Material for the task section start

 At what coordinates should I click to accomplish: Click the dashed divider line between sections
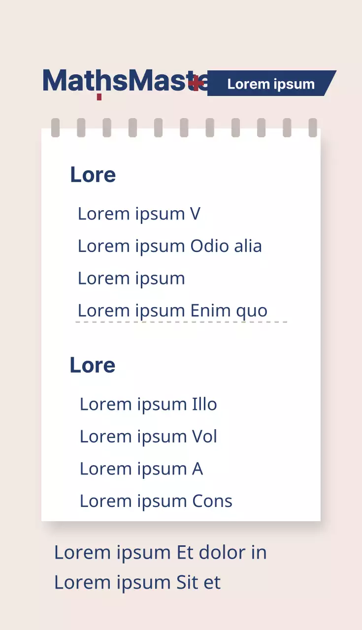[x=181, y=322]
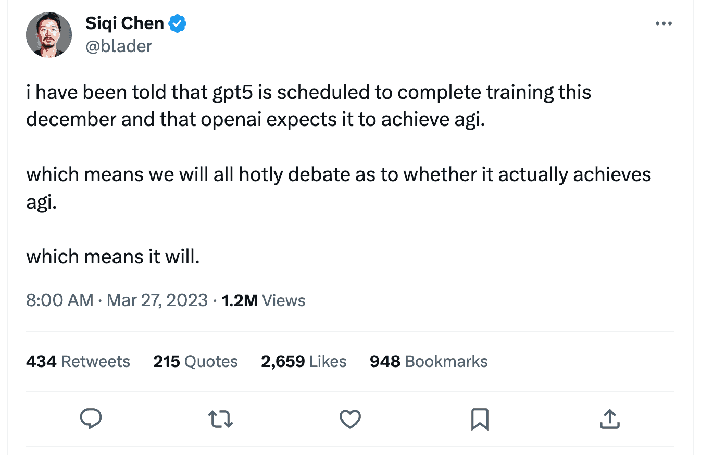
Task: Click the reply speech bubble icon
Action: [x=90, y=419]
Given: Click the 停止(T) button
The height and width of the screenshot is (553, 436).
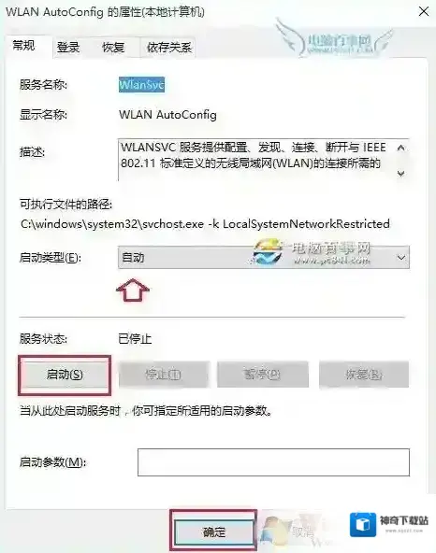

Material for the task section end

Transcribe all entries above exactly. Omit the pictures.

Answer box:
 At what coordinates should I click to accomplish: Click the dashed divider line between sections
[x=181, y=322]
Task: Click the reply speech bubble icon
Action: [x=90, y=419]
Given: Click the 停止(T) button
The height and width of the screenshot is (553, 436).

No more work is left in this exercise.